■ Supplied material
Segment Open

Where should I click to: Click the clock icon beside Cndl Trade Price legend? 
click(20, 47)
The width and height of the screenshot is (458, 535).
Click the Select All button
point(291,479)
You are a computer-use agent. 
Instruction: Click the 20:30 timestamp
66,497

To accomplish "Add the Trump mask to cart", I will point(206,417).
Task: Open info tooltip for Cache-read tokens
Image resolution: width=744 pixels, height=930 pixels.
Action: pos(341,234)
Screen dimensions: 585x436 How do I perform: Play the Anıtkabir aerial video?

Segment Closed
Segment Open

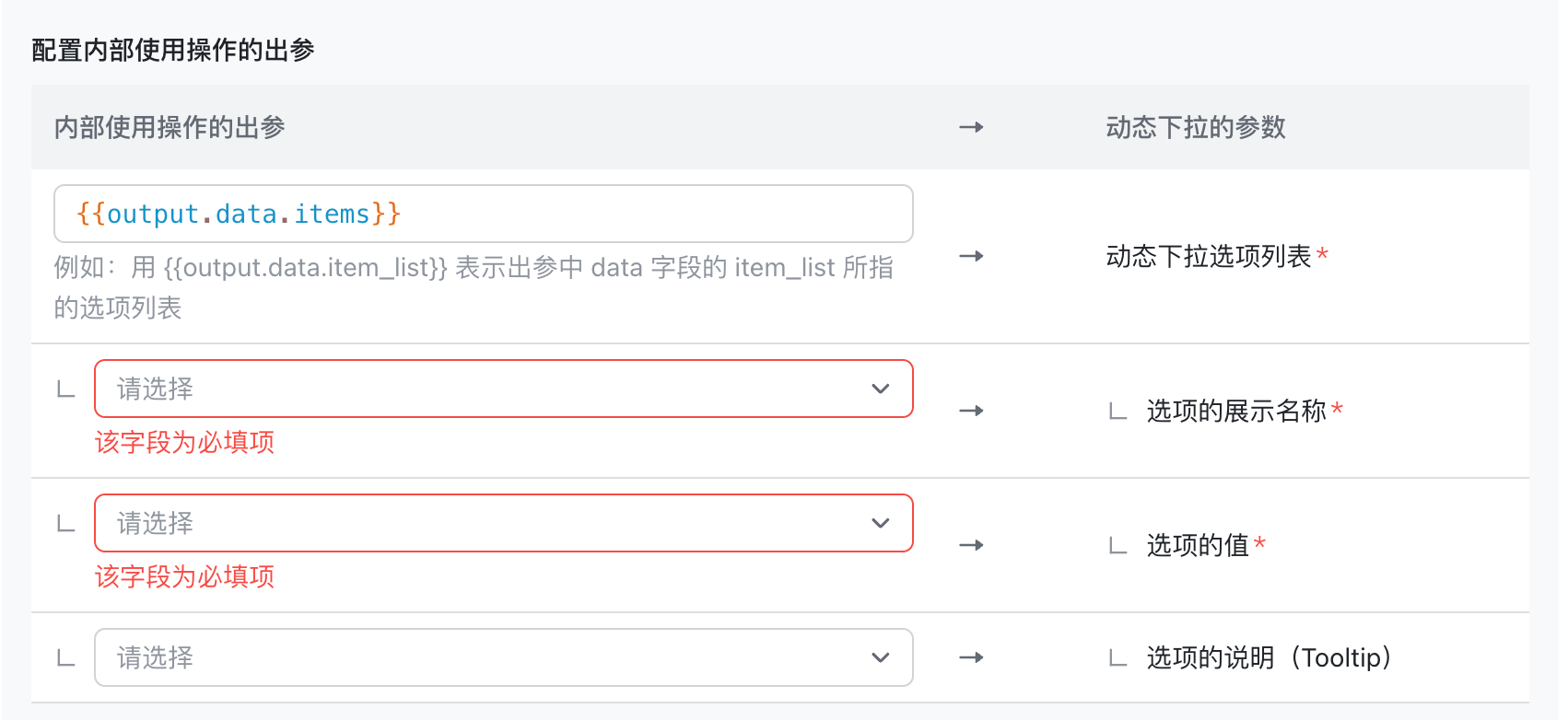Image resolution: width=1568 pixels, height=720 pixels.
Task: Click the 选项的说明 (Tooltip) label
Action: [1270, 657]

Segment Closed

■ Problem to work on
In the data above, start at the line that has "Click the Select All button", stop after the line that has "Screen dimensions: 585x436", and print every line in between exactly as it stands.

■ Expected answer
Click the Select All button
point(291,479)
You are a computer-use agent. 
Instruction: Click the 20:30 timestamp
66,497

To accomplish "Add the Trump mask to cart", I will point(206,417).
Task: Open info tooltip for Cache-read tokens
Image resolution: width=744 pixels, height=930 pixels.
Action: pos(341,234)
Screen dimensions: 585x436 How do I perform: Play the Anıtkabir aerial video?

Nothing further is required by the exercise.